Postgres Full-Text Search: A Search Engine in a Database
Early in on my SQL journey, I thought that searching for a piece of text in the database mostly involved querying like this:
SELECT col FROM table WHERE col LIKE '%some_value%';
Then I would throw in some wildcard operators or regular expressions if I wanted to get more specific.
Later on, I worked with a client who wanted search functionality in an app, so LIKE
and regex weren't going to cut it. What I had known all along was just pattern matching. It works perfectly fine for certain purposes, but what happens when it's not just a matter of checking for a straightforward pattern in a single text field?
For example, what if you wanted to search across multiple fields? How about returning possible matches even if the search term happens to be misspelled? Also, what if you have very large amounts of data to search on? Sure, you can create indexes for columns on which you want to query for pattern matches, but that will have limitations (for instance, the B-tree index doesn't work for col LIKE '%substring%'
).
So when we say PostgreSQL is the "batteries included database," this is just one reason why. With Postgres, you don't need to immediately look farther than your own database management system for a full-text search solution. If you haven't yet given Postgres' built-in full-text search a try, read on for a simple intro.
Postgres Full-Text Search Basics for the Uninitiated
Core Postgres includes the following full-text search capabilities. To name a few:
- Ignore stop words (common words such as "the" or "an").

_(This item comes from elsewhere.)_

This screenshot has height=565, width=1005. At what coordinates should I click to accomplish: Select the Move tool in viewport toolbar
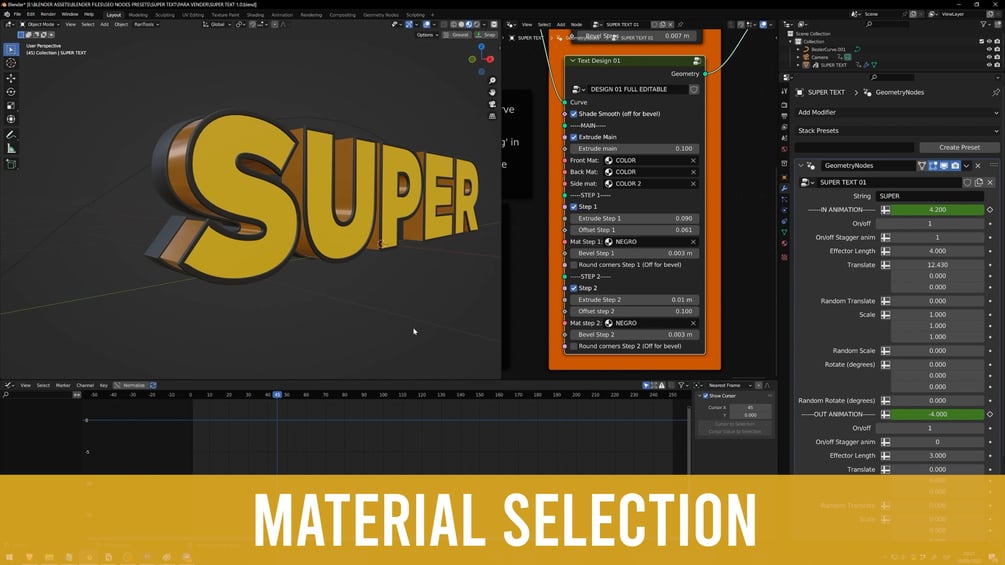pyautogui.click(x=11, y=78)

- Stemming, where search matches can be based on a "root" form, or stem, of a word (“run” matches “runs” and “running” and even “ran”).
- Weight and rank search matches (so best matches can be sorted to the top of a result list).

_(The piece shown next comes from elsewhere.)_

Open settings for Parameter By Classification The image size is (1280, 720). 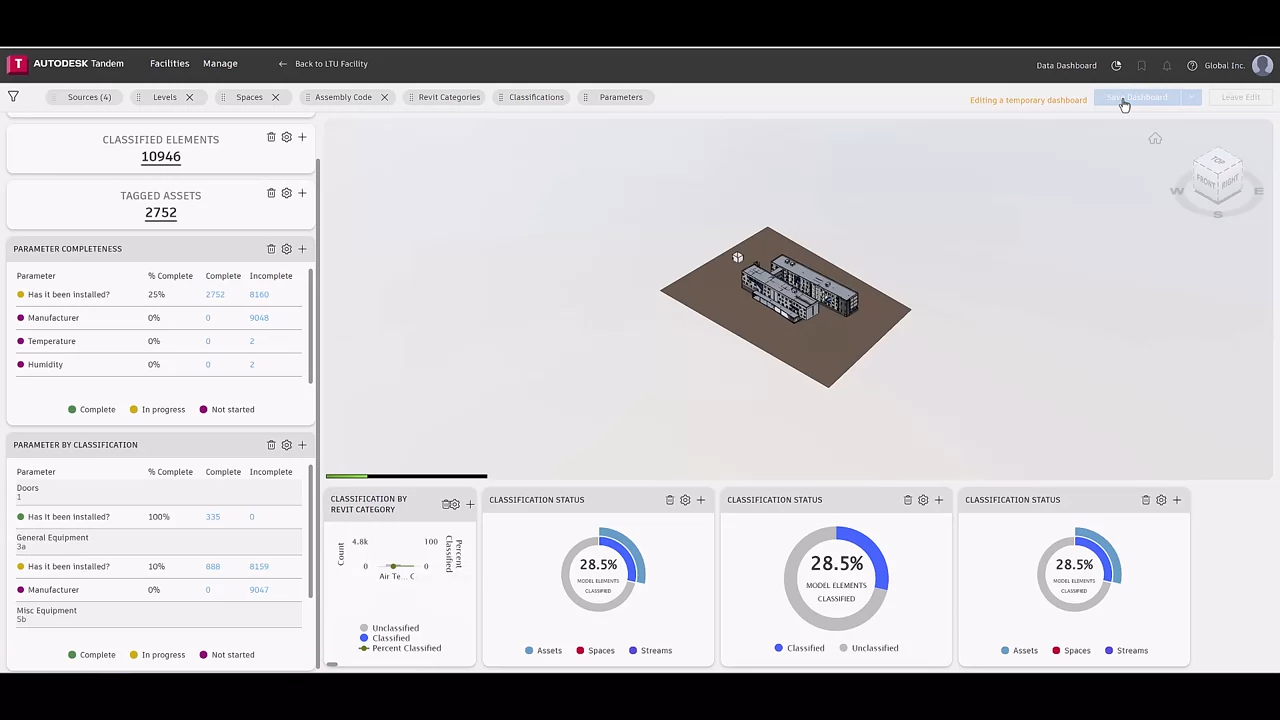coord(286,445)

Before we go further, let's also get ourselves familiarized with the following concepts:
- A document is a set of data on which you want to carry out your full-text search. In Postgres, this could be built from a single column, or a combination of columns, even from multiple tables.

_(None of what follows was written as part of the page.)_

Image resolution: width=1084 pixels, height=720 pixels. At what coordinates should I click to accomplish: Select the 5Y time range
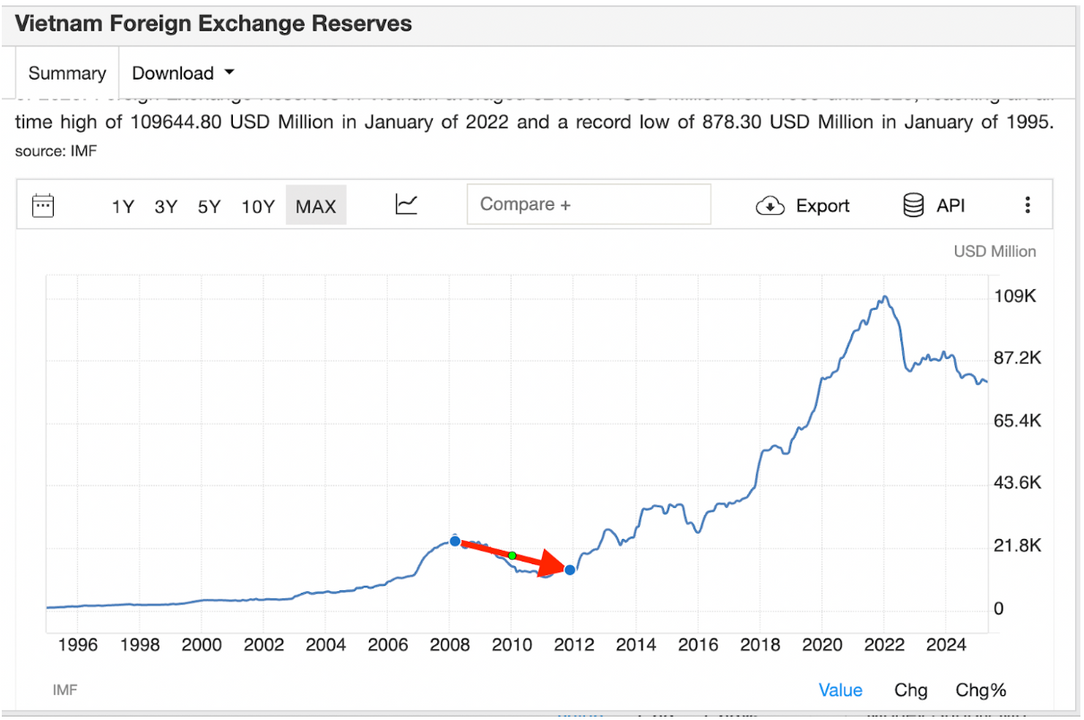[x=209, y=207]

- The document is parsed into tokens, which are small fragments (e.g. words, phrases, etc) from the document's text. Tokens are then converted to more meaningful units of text called lexemes.
- In Postgres, this conversion is done with dictionaries -- there are built-in ones, but custom dictionaries can be created if necessary. These dictionaries help determine stop words that should get ignored, and whether differently-derived words have the same stem. Most dictionaries are for a specific language (English, German, etc) but you could also have ones that are for a specific domain.
- The sorted list of lexemes from the document is stored in the
tsvector
data type.
Example: Searching Storm Event Details
I have a table that contains storm events data gathered by the U.S. National Weather Service. For simplicity's sake I won't include all possible fields in the statement below, but there's a copy of the data and some further information available in this repository.
CREATE TABLE se_details (
episode_id int,
event_id int primary key,
state text,
event_type text,
begin_date_time timestamp,
episode_narrative text,
event_narrative text,
...
);
Let's also say that we want to carry out a full-text search on the data on the event_narrative
column. We could add a new column to the table to store the preprocessed search document (i.e. the list of lexemes):
ALTER TABLE se_details ADD COLUMN ts tsvector
GENERATED ALWAYS AS (to_tsvector('english', event_narrative)) STORED;
ts is a generated column (new as of Postgres 12), and it's automatically synced with the source data.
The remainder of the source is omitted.